Patio Casa Lobato

Imagen: Manuel García

martes, 6 de abril de 2010

Esa especie de santón que vive en la colina (Ocho)


(Imagen: Miriam Schulman)

Cuando abro los ojos, la luz del sol incide directamente sobre mi cama. Mi primera intención es salir de un salto de debajo de las sábanas, pero recuerdo que estoy de vacaciones en un casa perdida sobre una colina, que nadie espera que le prepare el desayuno, nadie, nadie me espera. Y lo que hace unos días podía ser frustrante, me provoca hoy una sensación de ligereza, como si de pronto a mis pies les hubiesen crecido un par de alas. Me desperezo no sin cierta voluptuosidad y aspiro los olores que se cuelan por la ventana abierta, hasta que por fin me decido a poner los pies en el suelo.


Lo primero es lo primero, aquí y en el fin del mundo, un café bien cargado es el combustible que necesito para empezar el día, así que pongo la cafetera al fuego mientras voy al baño. Al poco tiempo, un reconfortante aroma se extiende por la casa. Con una buena tostada crujiente en una mano, y una taza de café en la otra, salgo al porche y lo deposito todo sobre la mesa. El sol ya está muy alto, pero allí, con el mar al fondo sopla una ligera brisa. Miro hacia las tierras de cultivo y distingo a Tomás, recolectando tomates, me parece. Como si hubiese detectado mi presencia, levanta la cabeza, tocada con un gran sombrero de paja, y mira hacia la casa. Levanto la taza de café en señal de ofrecimiento, y es entonces cuando me doy cuenta de que estoy en bragas.


Recuerdo que después de disfrutar del fantástico amanecer, me quité el pantalón del pijama y esta mañana ni me acordé de él. Entro disparada a por él, rogando mentalmente que Tomás no se haya dado cuenta. Cuando vuelvo a salir está subiendo el par de escalones de entrada al porche.
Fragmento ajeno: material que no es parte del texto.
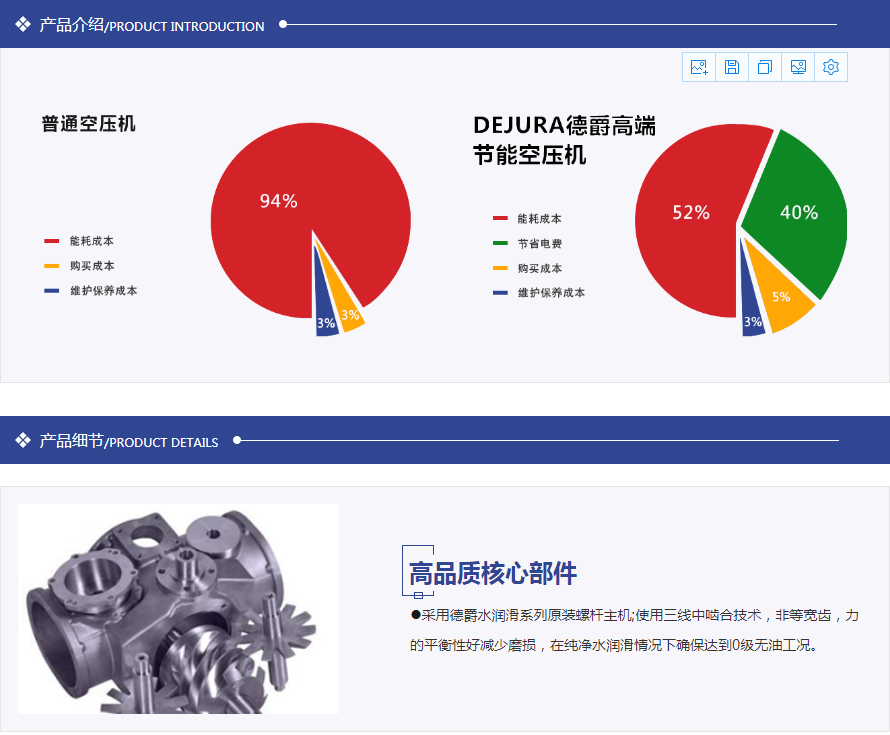Click the diamond icon beside 产品细节 header
This screenshot has width=890, height=735.
pyautogui.click(x=23, y=441)
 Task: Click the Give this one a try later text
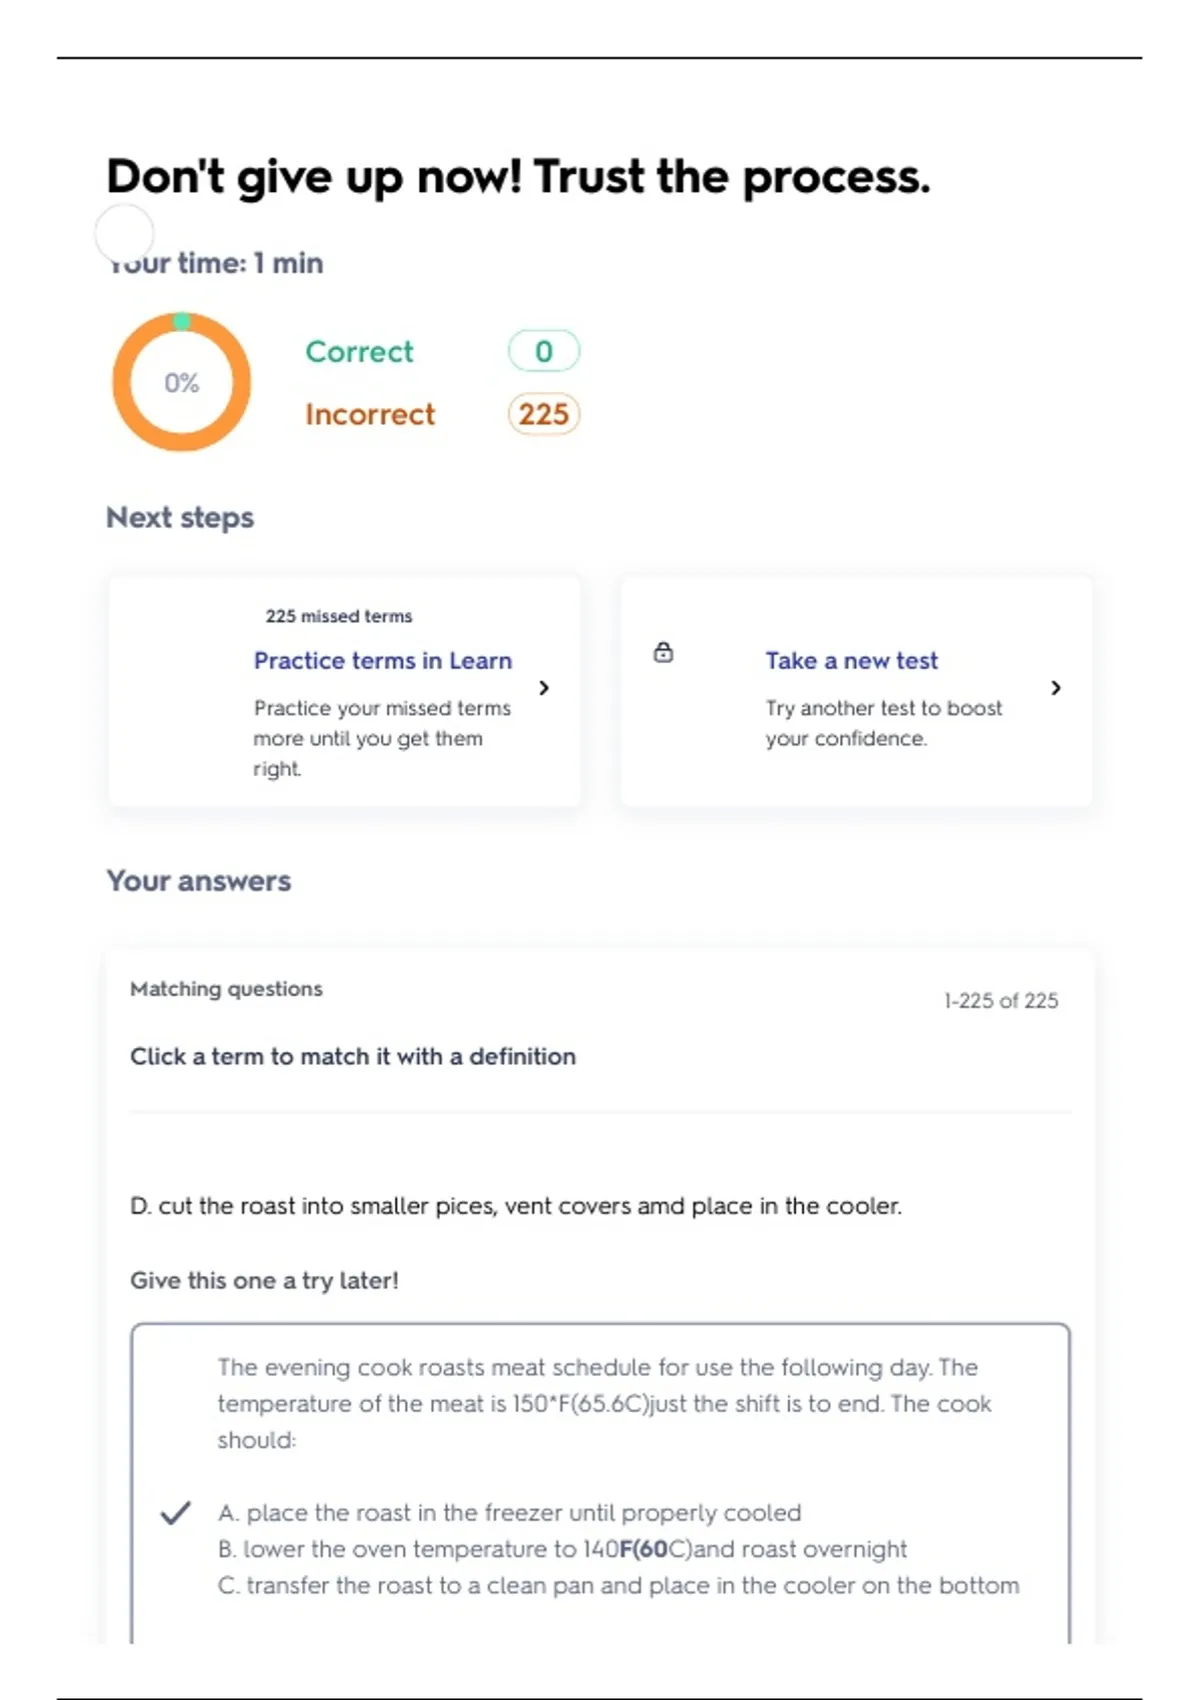(264, 1281)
– Buenos días ¿has dormido bien?

– Sí… bueno, no del todo. Me costó un poco coger el sueño por eso se me han pegado las sábanas ¿te apetece un café? ¿un zumo? ¿agua?
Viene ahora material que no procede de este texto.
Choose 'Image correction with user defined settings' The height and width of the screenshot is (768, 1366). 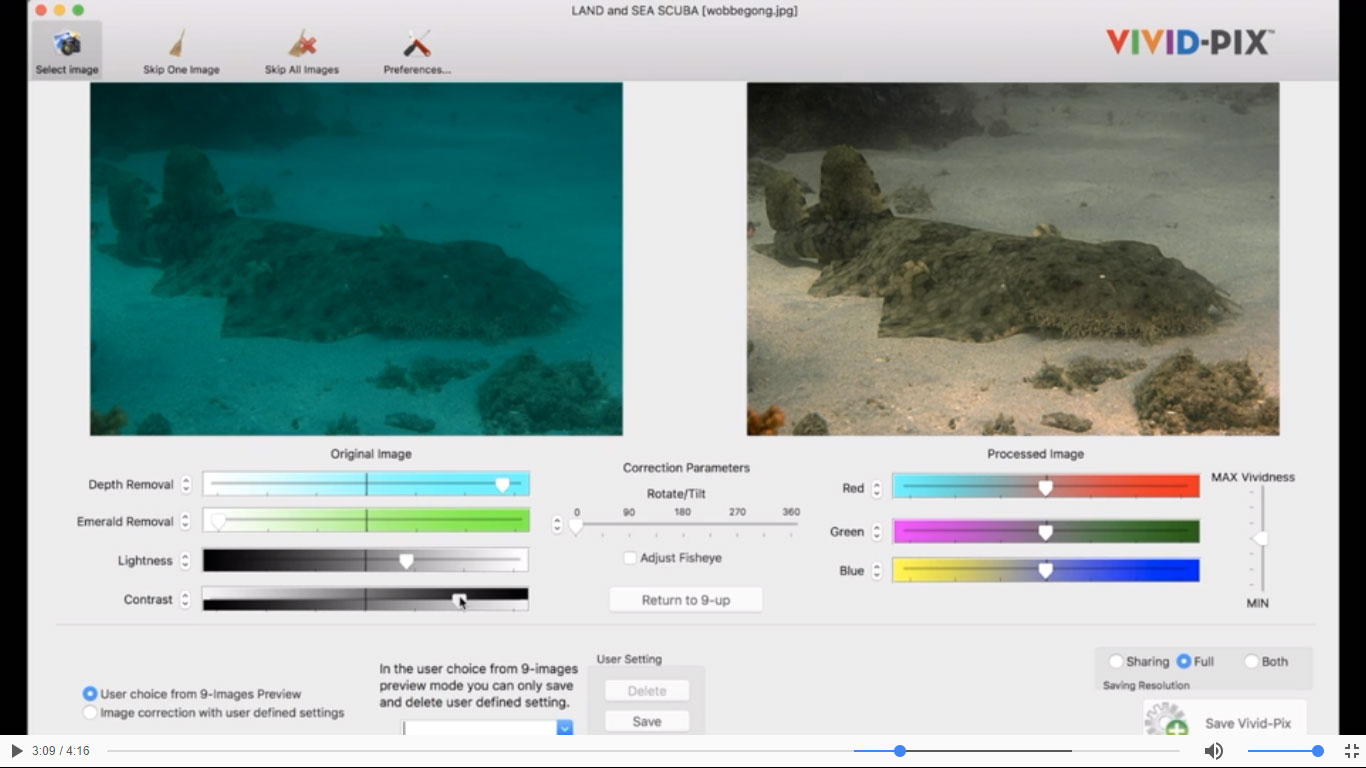90,713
– Tomaré un café con un poco de hielo, gracias.


Parece inmutable, como siempre. Le sirvo el café y me siento frente a él, que ha acercado una mecedora y permanece en silencio, con la mirada perdida en el horizonte.
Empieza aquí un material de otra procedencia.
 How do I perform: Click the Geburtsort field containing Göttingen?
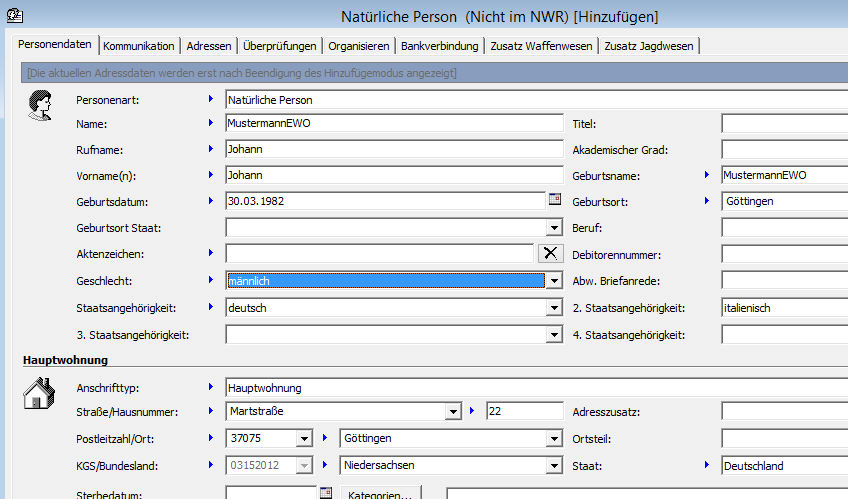click(x=784, y=201)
– ¿Y Rufus? Es raro no verle junto a ti.

– No creas, desaparece de vez en cuando, a veces se pierde por la montaña, otras baja hasta el pueblo. Seguramente busca compañía de su misma especie. Luego vuelve hambriento y cansado, hasta la próxima.

– ¿Y tú? ¿No te aburre estar solo?... bueno, ya se que viene gente, como yo ahora, pero no me refiero a eso.


Permanece un rato pensativo.


– A veces.


Es escueto y deduzco que no le apetece hablar de ello, así que me limito a asentir en silencio.


– Me gustaría dar una vuelta por los alrededores ¿crees que puedo subir hasta esa montaña del fondo?

– Sí, claro que sí. Hay un sitio precioso, el nacimiento del río que se ve desde aquí. Es una buena subida pero no tienes prisa y los días son largos. Coge el sendero que sale de la parte de atrás de mi casa y síguelo, no tienes pérdida.

– Mañana, si quieres, puedo echarte una mano. Hoy me apetece estar sola, caminar, conocer un poco todo esto.

– No tienes que darme explicaciones. No te olvides de llevar agua y algunas provisiones. Que lo disfrutes, y gracias por el café.


Se levanta, vuelve a colocarse el sombrero que había dejado sobre la mesa y se dirige otra vez al campo. Recojo las tazas del desayuno y voy a vestirme y preparar la mochila.


Cuando salgo de la casa preparada para mi excursión le veo otra vez agachado, rebuscando algo en la tierra. Silbo, e inmediatamente levanta la cabeza. Agito la mano en señal de despedida.